◆ **Task directions**
Copy the lines of the records below word for word, starting at the line containing "Apply wallpaper to Home only" and ending at the last line of the records. Leave the pictures out of your copy.

◆ **Records about locating elements on screens**

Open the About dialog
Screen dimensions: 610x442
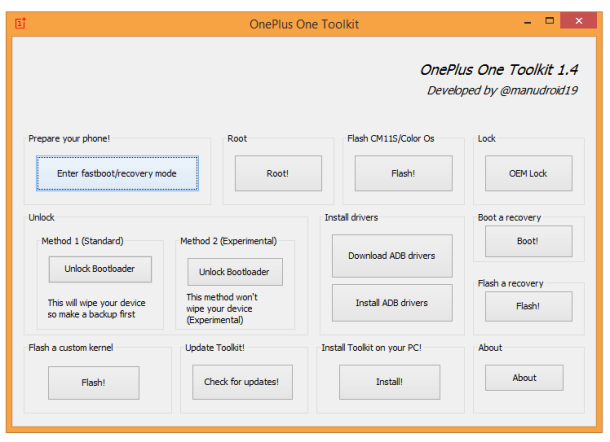[x=524, y=378]
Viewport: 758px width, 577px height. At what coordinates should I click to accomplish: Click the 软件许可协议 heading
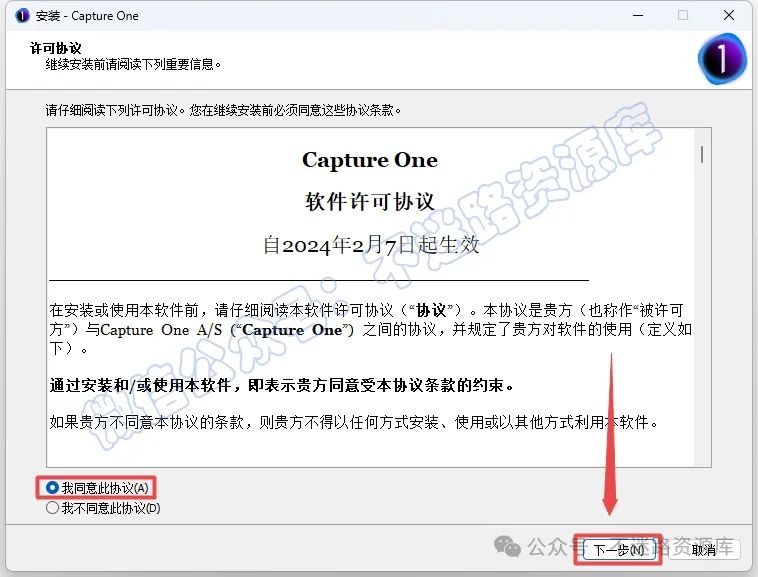point(370,202)
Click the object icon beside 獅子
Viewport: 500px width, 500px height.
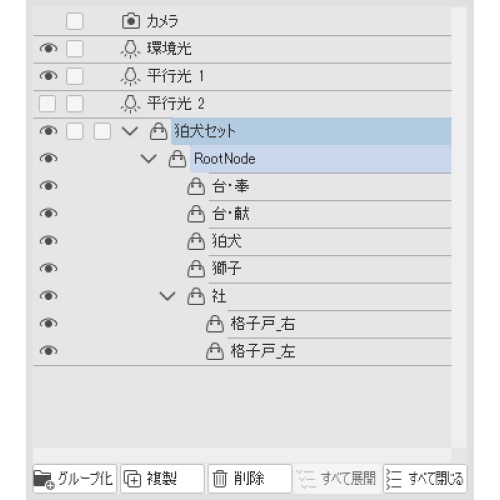196,269
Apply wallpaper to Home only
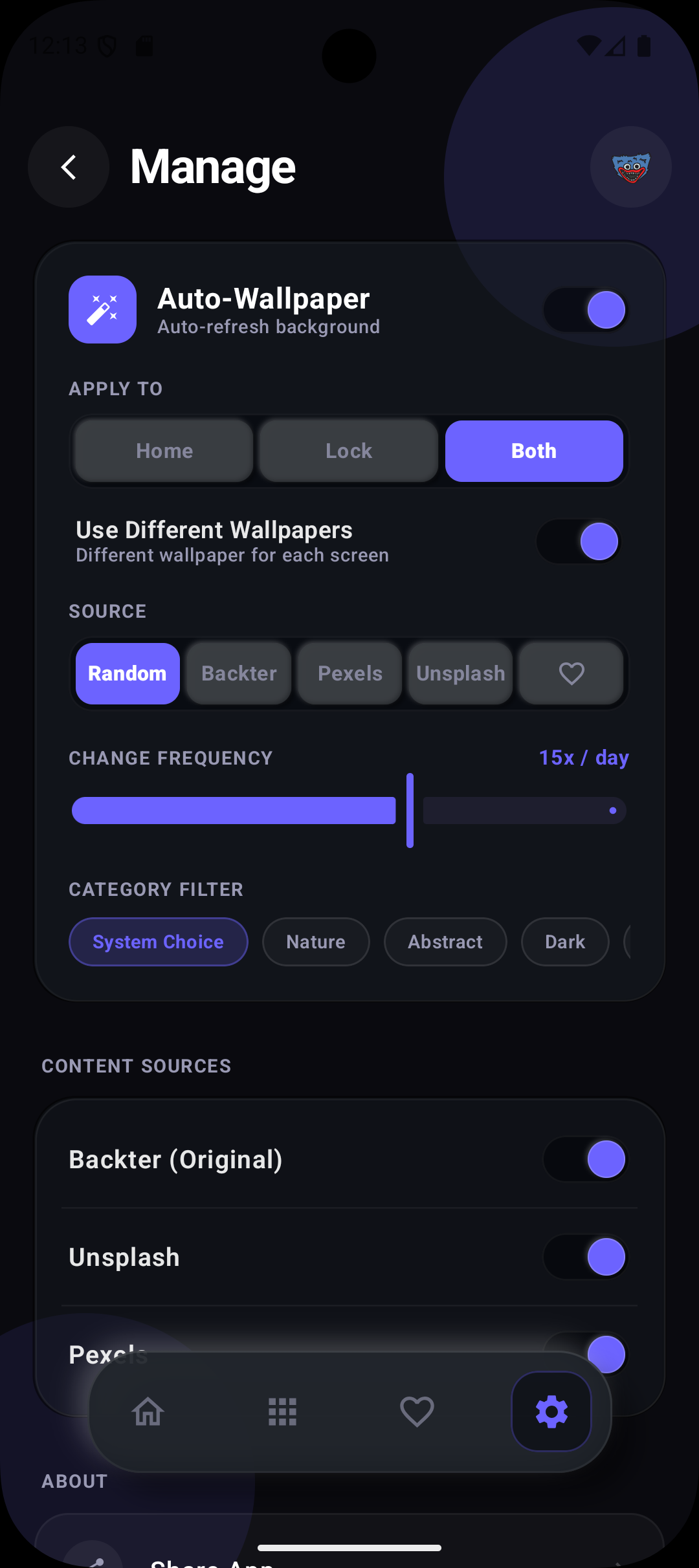The height and width of the screenshot is (1568, 699). [x=164, y=451]
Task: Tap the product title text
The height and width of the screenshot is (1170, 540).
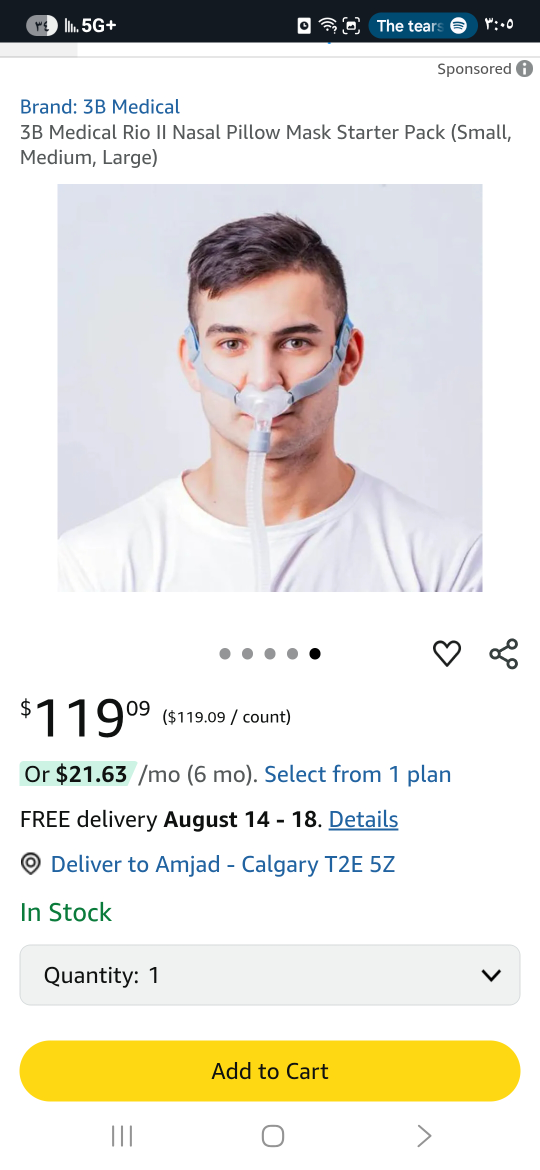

◆ **In response**
Apply wallpaper to Home only
The height and width of the screenshot is (1568, 699). [x=164, y=451]
Task: Tap the product title text
The height and width of the screenshot is (1170, 540).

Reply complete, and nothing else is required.